[[ TASK MATERIAL, beginning ]]

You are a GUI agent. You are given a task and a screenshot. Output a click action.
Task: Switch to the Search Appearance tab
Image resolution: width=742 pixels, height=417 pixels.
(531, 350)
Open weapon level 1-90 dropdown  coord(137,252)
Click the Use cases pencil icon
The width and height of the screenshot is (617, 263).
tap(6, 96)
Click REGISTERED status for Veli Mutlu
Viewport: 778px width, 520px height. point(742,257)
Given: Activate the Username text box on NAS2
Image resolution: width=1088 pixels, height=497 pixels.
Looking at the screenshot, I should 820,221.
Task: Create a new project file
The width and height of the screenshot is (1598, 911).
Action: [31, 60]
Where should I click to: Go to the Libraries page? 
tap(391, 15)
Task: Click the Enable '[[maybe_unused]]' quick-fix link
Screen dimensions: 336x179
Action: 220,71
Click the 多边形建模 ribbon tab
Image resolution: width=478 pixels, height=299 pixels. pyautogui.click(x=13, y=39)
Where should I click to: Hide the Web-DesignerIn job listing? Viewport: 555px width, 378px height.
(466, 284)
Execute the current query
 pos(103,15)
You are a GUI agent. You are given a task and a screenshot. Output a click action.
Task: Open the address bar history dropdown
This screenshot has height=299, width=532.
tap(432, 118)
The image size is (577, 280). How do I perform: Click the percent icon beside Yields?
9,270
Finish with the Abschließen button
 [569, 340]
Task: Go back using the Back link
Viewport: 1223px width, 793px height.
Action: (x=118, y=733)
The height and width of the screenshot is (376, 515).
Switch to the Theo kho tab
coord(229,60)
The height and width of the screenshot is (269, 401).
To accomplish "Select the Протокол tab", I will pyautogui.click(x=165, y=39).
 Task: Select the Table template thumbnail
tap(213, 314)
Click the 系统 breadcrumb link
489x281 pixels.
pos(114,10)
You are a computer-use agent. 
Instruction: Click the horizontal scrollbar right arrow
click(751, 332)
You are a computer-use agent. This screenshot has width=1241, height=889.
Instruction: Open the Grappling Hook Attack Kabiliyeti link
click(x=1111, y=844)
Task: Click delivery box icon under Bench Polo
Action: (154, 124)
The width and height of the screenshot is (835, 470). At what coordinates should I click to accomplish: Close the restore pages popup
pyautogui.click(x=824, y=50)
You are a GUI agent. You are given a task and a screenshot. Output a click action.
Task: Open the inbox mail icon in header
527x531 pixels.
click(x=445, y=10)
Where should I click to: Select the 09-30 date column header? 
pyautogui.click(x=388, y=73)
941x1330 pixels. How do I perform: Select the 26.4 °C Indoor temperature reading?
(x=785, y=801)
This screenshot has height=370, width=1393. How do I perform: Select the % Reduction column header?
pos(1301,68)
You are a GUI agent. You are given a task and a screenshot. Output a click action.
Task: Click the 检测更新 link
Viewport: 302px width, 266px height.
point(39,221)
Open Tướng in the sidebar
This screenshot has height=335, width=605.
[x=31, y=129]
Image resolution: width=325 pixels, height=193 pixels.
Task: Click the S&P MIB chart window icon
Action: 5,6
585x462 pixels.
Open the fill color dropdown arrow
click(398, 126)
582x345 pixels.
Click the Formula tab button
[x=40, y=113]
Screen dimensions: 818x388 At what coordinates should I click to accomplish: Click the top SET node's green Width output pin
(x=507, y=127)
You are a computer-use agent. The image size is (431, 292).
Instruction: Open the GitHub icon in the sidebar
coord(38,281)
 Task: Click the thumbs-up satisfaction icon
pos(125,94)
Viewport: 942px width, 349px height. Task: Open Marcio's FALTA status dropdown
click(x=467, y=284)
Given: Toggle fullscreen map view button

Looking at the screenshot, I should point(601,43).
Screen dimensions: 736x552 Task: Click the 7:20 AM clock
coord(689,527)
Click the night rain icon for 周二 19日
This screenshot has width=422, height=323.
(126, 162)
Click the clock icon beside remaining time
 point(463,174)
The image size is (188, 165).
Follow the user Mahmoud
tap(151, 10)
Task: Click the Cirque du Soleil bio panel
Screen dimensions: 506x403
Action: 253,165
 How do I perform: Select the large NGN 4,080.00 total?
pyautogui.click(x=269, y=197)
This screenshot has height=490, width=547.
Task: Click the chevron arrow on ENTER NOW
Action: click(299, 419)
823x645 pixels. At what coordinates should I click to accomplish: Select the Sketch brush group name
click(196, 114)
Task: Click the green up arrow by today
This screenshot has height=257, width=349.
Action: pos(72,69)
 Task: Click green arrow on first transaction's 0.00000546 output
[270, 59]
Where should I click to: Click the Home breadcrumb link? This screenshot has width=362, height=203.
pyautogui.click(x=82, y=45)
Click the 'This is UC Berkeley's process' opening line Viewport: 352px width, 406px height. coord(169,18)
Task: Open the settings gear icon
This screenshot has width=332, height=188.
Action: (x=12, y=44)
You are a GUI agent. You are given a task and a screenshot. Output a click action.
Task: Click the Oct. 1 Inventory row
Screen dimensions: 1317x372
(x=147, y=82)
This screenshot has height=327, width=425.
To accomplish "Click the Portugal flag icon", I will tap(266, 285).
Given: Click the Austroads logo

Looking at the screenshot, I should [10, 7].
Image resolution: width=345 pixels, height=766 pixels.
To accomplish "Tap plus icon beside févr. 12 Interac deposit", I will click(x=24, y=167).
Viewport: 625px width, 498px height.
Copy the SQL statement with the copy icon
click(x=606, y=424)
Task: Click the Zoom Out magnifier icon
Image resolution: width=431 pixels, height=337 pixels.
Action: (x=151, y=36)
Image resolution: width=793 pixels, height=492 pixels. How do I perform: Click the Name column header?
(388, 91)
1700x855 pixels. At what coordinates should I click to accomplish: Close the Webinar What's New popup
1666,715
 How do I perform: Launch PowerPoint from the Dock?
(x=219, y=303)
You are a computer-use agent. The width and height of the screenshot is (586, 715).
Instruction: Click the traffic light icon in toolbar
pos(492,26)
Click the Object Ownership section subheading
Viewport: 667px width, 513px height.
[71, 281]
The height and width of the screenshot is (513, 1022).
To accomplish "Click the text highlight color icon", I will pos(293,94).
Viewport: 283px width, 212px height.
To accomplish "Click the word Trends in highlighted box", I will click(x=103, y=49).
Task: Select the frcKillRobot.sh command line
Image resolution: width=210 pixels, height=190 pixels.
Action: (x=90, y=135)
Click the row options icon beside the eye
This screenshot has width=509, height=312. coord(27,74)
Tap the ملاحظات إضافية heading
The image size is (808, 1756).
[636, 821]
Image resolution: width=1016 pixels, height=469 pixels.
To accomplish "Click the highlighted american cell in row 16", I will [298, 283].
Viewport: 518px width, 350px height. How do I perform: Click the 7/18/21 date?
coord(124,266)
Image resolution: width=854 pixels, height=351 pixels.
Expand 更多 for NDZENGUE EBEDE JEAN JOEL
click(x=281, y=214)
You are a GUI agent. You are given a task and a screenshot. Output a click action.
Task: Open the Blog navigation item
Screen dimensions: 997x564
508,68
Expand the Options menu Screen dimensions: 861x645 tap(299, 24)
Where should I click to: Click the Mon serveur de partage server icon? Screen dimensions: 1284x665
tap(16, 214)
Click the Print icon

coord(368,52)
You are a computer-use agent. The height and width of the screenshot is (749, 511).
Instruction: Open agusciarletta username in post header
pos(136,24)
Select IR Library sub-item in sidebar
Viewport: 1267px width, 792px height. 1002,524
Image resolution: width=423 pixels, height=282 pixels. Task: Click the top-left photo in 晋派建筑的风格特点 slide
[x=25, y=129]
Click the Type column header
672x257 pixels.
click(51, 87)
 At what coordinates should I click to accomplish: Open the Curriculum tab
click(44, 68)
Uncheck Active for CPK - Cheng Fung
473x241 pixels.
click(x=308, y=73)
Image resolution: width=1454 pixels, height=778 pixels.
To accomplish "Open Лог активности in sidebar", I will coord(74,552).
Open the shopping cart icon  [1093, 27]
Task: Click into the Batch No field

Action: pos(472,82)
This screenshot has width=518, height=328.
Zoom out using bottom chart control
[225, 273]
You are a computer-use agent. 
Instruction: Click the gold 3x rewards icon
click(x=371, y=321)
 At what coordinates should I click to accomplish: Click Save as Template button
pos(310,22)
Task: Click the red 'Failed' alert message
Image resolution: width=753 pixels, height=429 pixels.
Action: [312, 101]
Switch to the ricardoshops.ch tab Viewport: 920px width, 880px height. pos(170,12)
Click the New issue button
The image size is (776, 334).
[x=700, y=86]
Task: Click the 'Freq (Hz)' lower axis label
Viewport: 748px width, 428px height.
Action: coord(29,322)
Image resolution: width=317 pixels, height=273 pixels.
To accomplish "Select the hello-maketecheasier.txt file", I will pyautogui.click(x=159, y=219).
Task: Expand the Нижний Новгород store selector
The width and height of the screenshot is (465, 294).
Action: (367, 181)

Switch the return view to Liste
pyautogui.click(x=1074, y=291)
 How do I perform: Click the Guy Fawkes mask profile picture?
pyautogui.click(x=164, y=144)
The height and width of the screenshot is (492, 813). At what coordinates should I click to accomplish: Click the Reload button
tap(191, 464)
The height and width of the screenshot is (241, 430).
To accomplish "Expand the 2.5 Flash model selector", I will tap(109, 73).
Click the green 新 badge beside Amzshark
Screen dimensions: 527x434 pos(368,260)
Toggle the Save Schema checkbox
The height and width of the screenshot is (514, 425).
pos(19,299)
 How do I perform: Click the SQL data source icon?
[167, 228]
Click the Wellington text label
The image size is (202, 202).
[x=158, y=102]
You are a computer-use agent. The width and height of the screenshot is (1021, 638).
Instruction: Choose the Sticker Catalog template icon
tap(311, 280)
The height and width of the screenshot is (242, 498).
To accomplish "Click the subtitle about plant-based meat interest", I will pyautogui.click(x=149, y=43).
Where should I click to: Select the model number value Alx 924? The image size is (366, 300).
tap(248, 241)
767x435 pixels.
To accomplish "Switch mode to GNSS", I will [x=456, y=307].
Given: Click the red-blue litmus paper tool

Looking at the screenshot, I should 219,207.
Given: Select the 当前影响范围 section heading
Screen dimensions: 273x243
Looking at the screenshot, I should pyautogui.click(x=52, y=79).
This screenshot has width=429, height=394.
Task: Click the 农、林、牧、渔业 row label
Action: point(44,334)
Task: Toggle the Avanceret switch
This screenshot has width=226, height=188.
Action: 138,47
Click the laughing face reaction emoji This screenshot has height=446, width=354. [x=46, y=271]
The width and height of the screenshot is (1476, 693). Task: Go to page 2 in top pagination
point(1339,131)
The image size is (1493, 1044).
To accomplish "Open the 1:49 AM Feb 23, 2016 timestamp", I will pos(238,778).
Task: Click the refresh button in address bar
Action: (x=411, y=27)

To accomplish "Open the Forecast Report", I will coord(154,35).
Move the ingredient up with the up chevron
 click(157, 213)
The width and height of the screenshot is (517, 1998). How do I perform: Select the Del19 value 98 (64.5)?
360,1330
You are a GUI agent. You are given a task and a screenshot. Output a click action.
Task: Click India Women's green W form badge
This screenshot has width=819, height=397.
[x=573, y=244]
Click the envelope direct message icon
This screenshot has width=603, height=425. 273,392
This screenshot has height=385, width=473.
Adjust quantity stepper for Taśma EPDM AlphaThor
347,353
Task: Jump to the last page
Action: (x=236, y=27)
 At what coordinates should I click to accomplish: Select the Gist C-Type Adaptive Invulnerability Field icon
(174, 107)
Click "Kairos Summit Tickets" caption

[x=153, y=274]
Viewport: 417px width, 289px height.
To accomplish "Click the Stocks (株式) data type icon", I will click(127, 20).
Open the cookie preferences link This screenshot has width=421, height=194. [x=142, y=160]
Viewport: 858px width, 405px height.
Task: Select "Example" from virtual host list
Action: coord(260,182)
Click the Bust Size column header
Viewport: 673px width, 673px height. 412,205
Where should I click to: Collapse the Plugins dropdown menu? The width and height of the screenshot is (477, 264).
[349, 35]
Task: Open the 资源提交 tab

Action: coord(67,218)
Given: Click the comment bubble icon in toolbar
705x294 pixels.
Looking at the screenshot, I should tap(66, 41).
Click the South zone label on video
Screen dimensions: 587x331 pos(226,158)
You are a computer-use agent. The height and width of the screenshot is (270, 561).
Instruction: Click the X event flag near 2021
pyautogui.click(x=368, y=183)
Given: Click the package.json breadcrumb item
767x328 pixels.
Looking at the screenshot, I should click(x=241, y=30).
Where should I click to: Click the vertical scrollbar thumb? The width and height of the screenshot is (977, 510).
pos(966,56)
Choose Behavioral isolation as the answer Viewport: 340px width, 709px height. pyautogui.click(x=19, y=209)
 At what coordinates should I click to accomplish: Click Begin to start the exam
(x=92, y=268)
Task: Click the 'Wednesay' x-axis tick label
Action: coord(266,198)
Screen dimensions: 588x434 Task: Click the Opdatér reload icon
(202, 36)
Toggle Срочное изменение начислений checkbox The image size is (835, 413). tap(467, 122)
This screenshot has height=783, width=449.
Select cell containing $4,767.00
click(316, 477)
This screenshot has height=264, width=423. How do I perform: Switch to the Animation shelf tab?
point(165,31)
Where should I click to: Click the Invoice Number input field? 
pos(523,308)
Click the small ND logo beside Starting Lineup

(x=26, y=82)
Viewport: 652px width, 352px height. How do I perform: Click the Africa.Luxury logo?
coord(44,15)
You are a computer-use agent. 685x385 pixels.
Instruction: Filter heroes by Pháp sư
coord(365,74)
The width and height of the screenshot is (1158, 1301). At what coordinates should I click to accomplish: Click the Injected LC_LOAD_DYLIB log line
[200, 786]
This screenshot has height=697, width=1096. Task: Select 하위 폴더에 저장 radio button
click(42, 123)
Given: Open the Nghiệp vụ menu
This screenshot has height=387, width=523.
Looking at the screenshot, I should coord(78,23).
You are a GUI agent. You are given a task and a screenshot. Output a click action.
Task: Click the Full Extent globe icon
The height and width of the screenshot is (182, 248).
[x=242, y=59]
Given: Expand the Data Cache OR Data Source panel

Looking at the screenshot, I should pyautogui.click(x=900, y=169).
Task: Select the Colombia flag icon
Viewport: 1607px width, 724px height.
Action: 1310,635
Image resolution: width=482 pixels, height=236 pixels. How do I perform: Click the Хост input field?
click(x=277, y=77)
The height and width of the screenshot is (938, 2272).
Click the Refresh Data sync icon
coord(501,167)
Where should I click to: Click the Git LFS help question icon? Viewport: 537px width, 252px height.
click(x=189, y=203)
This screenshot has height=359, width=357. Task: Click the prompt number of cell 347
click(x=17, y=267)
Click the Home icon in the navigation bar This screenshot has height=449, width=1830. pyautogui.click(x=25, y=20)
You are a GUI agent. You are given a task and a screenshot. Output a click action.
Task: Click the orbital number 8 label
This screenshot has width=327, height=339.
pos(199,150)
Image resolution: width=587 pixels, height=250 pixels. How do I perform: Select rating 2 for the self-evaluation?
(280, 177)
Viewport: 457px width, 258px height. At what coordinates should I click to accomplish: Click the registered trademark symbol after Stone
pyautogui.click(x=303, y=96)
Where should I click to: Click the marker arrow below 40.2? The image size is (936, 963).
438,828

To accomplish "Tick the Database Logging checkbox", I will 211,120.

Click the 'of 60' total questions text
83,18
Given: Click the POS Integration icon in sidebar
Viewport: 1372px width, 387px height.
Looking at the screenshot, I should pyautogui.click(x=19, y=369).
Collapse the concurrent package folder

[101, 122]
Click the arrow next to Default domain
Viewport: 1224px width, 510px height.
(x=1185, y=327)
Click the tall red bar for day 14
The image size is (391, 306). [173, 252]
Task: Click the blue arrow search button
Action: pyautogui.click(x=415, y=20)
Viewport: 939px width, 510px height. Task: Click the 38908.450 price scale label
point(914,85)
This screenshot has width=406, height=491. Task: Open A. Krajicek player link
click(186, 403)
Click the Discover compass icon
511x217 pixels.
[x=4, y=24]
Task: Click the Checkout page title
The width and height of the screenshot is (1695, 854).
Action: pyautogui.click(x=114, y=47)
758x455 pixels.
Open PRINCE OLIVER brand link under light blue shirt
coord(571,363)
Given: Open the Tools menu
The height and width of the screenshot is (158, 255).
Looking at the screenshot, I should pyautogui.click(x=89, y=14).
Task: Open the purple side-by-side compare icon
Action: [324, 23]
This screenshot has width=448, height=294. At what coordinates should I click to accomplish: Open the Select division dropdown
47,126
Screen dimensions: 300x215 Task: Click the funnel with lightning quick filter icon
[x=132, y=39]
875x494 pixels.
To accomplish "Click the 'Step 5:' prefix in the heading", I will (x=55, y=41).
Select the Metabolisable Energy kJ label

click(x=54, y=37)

[[ TASK MATERIAL, end ]]

Copy each line of the listing that carries the string "computer".

You are a computer-use agent. 
You are a computer-use agent. This screenshot has width=1241, height=889.
You are a computer-use agent. The image size is (431, 292).
You are a computer-use agent. The width and height of the screenshot is (586, 715).
You are a computer-use agent. The height and width of the screenshot is (749, 511).
You are a computer-use agent. 
You are a computer-use agent. The width and height of the screenshot is (1021, 638).
You are a computer-use agent. The height and width of the screenshot is (270, 561).
You are a computer-use agent. 685x385 pixels.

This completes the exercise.